### [PROMPT]
Reproduce each of the following rows verbatim, with nothing altered.

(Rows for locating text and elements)
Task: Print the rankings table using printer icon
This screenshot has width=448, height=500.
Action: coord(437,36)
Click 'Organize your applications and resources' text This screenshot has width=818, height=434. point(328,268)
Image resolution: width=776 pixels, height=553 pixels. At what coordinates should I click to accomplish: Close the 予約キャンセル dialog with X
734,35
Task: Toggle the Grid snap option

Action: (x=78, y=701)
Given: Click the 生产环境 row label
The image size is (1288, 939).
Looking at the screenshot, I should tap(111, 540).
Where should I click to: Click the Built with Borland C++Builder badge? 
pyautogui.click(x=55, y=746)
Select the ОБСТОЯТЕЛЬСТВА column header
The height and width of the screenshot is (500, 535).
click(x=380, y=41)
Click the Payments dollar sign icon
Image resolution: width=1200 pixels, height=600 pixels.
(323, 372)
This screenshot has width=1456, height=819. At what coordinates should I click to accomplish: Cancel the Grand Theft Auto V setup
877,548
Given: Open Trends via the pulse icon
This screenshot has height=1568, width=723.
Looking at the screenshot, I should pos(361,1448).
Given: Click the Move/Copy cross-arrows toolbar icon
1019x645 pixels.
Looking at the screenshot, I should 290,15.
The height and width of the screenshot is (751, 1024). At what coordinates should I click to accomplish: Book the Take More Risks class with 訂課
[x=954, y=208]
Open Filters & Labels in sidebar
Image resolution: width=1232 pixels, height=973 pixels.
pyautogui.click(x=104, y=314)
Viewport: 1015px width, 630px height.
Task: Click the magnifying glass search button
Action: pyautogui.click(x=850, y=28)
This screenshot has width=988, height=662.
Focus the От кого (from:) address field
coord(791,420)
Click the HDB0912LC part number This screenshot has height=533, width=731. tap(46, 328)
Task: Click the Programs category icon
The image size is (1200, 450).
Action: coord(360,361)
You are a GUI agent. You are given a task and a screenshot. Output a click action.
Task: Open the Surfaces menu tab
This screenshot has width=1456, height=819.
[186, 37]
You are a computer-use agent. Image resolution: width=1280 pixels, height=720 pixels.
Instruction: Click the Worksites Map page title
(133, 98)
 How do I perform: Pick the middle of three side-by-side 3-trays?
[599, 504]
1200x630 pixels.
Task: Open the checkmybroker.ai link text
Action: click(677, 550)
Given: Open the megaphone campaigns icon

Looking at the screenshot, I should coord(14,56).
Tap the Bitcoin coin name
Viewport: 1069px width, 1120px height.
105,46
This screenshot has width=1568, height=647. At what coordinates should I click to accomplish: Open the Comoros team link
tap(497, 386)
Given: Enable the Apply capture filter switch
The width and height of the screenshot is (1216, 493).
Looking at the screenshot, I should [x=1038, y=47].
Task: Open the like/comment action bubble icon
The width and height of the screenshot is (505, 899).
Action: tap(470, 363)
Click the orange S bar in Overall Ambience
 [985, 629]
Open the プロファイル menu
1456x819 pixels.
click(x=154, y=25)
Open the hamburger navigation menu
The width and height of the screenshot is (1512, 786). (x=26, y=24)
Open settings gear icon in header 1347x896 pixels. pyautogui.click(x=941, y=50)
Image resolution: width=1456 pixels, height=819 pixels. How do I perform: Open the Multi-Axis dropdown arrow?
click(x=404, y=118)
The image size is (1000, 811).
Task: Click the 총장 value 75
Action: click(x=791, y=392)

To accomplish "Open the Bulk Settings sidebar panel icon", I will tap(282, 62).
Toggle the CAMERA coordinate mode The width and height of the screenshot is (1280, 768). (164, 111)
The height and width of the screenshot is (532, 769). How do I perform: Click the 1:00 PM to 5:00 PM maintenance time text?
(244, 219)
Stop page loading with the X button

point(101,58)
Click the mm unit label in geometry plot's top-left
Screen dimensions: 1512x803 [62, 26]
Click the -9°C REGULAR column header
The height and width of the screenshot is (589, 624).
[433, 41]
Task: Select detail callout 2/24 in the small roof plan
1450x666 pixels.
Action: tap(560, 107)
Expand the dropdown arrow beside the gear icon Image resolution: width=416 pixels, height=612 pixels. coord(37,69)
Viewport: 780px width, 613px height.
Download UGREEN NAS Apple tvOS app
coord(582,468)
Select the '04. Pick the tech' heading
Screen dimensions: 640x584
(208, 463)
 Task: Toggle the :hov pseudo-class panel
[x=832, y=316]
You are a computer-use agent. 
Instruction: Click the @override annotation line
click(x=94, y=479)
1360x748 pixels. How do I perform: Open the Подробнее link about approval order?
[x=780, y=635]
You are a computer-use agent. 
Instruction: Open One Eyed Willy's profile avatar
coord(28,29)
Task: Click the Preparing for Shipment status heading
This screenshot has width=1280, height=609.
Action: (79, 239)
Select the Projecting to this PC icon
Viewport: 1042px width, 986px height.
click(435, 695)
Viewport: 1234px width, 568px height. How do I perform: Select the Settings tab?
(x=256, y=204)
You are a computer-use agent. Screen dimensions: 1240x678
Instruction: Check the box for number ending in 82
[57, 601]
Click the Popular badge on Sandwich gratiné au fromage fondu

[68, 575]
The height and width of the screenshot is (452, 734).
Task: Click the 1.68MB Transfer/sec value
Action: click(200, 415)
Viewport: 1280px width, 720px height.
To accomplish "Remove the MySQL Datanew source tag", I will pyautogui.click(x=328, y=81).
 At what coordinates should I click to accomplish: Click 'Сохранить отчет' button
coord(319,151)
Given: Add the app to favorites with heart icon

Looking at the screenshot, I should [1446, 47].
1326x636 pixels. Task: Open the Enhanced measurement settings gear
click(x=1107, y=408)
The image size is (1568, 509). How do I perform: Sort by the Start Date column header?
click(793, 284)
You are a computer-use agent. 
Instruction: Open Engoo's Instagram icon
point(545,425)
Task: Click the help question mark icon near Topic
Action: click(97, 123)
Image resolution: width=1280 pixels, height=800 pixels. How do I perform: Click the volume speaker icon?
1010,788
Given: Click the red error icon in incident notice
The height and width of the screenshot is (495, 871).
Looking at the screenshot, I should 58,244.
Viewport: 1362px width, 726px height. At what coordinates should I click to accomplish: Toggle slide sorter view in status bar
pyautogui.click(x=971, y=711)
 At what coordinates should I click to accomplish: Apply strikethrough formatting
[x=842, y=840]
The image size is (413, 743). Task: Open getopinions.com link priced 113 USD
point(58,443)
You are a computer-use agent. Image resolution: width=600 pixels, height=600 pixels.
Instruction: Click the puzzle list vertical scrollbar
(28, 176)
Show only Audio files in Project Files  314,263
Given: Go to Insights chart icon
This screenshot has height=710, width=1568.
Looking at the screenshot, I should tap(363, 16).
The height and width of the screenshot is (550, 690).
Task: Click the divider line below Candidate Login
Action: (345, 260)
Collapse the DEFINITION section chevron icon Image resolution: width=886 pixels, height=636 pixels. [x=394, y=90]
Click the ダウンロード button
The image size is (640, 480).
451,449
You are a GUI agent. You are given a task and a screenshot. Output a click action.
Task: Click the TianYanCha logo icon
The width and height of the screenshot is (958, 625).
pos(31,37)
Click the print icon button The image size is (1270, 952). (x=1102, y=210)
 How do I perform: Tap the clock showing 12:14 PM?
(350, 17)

### [RESPONSE FOR THIS EXERCISE]
Task: Print the rankings table using printer icon
This screenshot has width=448, height=500.
Action: coord(437,36)
Click 'Organize your applications and resources' text This screenshot has width=818, height=434. point(328,268)
Image resolution: width=776 pixels, height=553 pixels. At what coordinates should I click to accomplish: Close the 予約キャンセル dialog with X
734,35
Task: Toggle the Grid snap option

Action: (x=78, y=701)
Given: Click the 生产环境 row label
The image size is (1288, 939).
Looking at the screenshot, I should tap(111, 540).
Where should I click to: Click the Built with Borland C++Builder badge? 
pyautogui.click(x=55, y=746)
Select the ОБСТОЯТЕЛЬСТВА column header
The height and width of the screenshot is (500, 535).
click(x=380, y=41)
Click the Payments dollar sign icon
Image resolution: width=1200 pixels, height=600 pixels.
(323, 372)
This screenshot has width=1456, height=819. At what coordinates should I click to accomplish: Cancel the Grand Theft Auto V setup
877,548
Given: Open Trends via the pulse icon
This screenshot has height=1568, width=723.
Looking at the screenshot, I should pos(361,1448).
Given: Click the Move/Copy cross-arrows toolbar icon
1019x645 pixels.
Looking at the screenshot, I should 290,15.
The height and width of the screenshot is (751, 1024). At what coordinates should I click to accomplish: Book the Take More Risks class with 訂課
[x=954, y=208]
Open Filters & Labels in sidebar
Image resolution: width=1232 pixels, height=973 pixels.
pyautogui.click(x=104, y=314)
Viewport: 1015px width, 630px height.
Task: Click the magnifying glass search button
Action: pyautogui.click(x=850, y=28)
This screenshot has width=988, height=662.
Focus the От кого (from:) address field
coord(791,420)
Click the HDB0912LC part number This screenshot has height=533, width=731. tap(46, 328)
Task: Click the Programs category icon
The image size is (1200, 450).
Action: coord(360,361)
You are a GUI agent. You are given a task and a screenshot. Output a click action.
Task: Open the Surfaces menu tab
This screenshot has width=1456, height=819.
[186, 37]
You are a computer-use agent. Image resolution: width=1280 pixels, height=720 pixels.
Instruction: Click the Worksites Map page title
(133, 98)
 How do I perform: Pick the middle of three side-by-side 3-trays?
[599, 504]
1200x630 pixels.
Task: Open the checkmybroker.ai link text
Action: click(677, 550)
Given: Open the megaphone campaigns icon

Looking at the screenshot, I should coord(14,56).
Tap the Bitcoin coin name
Viewport: 1069px width, 1120px height.
105,46
This screenshot has width=1568, height=647. At what coordinates should I click to accomplish: Open the Comoros team link
tap(497, 386)
Given: Enable the Apply capture filter switch
The width and height of the screenshot is (1216, 493).
Looking at the screenshot, I should [x=1038, y=47].
Task: Open the like/comment action bubble icon
The width and height of the screenshot is (505, 899).
Action: tap(470, 363)
Click the orange S bar in Overall Ambience
 [985, 629]
Open the プロファイル menu
1456x819 pixels.
click(x=154, y=25)
Open the hamburger navigation menu
The width and height of the screenshot is (1512, 786). (x=26, y=24)
Open settings gear icon in header 1347x896 pixels. pyautogui.click(x=941, y=50)
Image resolution: width=1456 pixels, height=819 pixels. How do I perform: Open the Multi-Axis dropdown arrow?
click(x=404, y=118)
The image size is (1000, 811).
Task: Click the 총장 value 75
Action: click(x=791, y=392)

To accomplish "Open the Bulk Settings sidebar panel icon", I will tap(282, 62).
Toggle the CAMERA coordinate mode The width and height of the screenshot is (1280, 768). (164, 111)
The height and width of the screenshot is (532, 769). How do I perform: Click the 1:00 PM to 5:00 PM maintenance time text?
(244, 219)
Stop page loading with the X button

point(101,58)
Click the mm unit label in geometry plot's top-left
Screen dimensions: 1512x803 [62, 26]
Click the -9°C REGULAR column header
The height and width of the screenshot is (589, 624).
[433, 41]
Task: Select detail callout 2/24 in the small roof plan
1450x666 pixels.
Action: tap(560, 107)
Expand the dropdown arrow beside the gear icon Image resolution: width=416 pixels, height=612 pixels. coord(37,69)
Viewport: 780px width, 613px height.
Download UGREEN NAS Apple tvOS app
coord(582,468)
Select the '04. Pick the tech' heading
Screen dimensions: 640x584
(208, 463)
 Task: Toggle the :hov pseudo-class panel
[x=832, y=316]
You are a computer-use agent. 
Instruction: Click the @override annotation line
click(x=94, y=479)
1360x748 pixels. How do I perform: Open the Подробнее link about approval order?
[x=780, y=635]
You are a computer-use agent. 
Instruction: Open One Eyed Willy's profile avatar
coord(28,29)
Task: Click the Preparing for Shipment status heading
This screenshot has width=1280, height=609.
Action: (79, 239)
Select the Projecting to this PC icon
Viewport: 1042px width, 986px height.
click(435, 695)
Viewport: 1234px width, 568px height. How do I perform: Select the Settings tab?
(x=256, y=204)
You are a computer-use agent. Screen dimensions: 1240x678
Instruction: Check the box for number ending in 82
[57, 601]
Click the Popular badge on Sandwich gratiné au fromage fondu

[68, 575]
The height and width of the screenshot is (452, 734).
Task: Click the 1.68MB Transfer/sec value
Action: click(200, 415)
Viewport: 1280px width, 720px height.
To accomplish "Remove the MySQL Datanew source tag", I will pyautogui.click(x=328, y=81).
 At what coordinates should I click to accomplish: Click 'Сохранить отчет' button
coord(319,151)
Given: Add the app to favorites with heart icon

Looking at the screenshot, I should [1446, 47].
1326x636 pixels. Task: Open the Enhanced measurement settings gear
click(x=1107, y=408)
The image size is (1568, 509). How do I perform: Sort by the Start Date column header?
click(793, 284)
You are a computer-use agent. 
Instruction: Open Engoo's Instagram icon
point(545,425)
Task: Click the help question mark icon near Topic
Action: click(97, 123)
Image resolution: width=1280 pixels, height=800 pixels. How do I perform: Click the volume speaker icon?
1010,788
Given: Click the red error icon in incident notice
The height and width of the screenshot is (495, 871).
Looking at the screenshot, I should 58,244.
Viewport: 1362px width, 726px height. At what coordinates should I click to accomplish: Toggle slide sorter view in status bar
pyautogui.click(x=971, y=711)
 At what coordinates should I click to accomplish: Apply strikethrough formatting
[x=842, y=840]
The image size is (413, 743). Task: Open getopinions.com link priced 113 USD
point(58,443)
You are a computer-use agent. Image resolution: width=600 pixels, height=600 pixels.
Instruction: Click the puzzle list vertical scrollbar
(28, 176)
Show only Audio files in Project Files  314,263
Given: Go to Insights chart icon
This screenshot has height=710, width=1568.
Looking at the screenshot, I should tap(363, 16).
The height and width of the screenshot is (550, 690).
Task: Click the divider line below Candidate Login
Action: (345, 260)
Collapse the DEFINITION section chevron icon Image resolution: width=886 pixels, height=636 pixels. [x=394, y=90]
Click the ダウンロード button
The image size is (640, 480).
451,449
You are a GUI agent. You are given a task and a screenshot. Output a click action.
Task: Click the TianYanCha logo icon
The width and height of the screenshot is (958, 625).
pos(31,37)
Click the print icon button The image size is (1270, 952). (x=1102, y=210)
 How do I perform: Tap the clock showing 12:14 PM?
(350, 17)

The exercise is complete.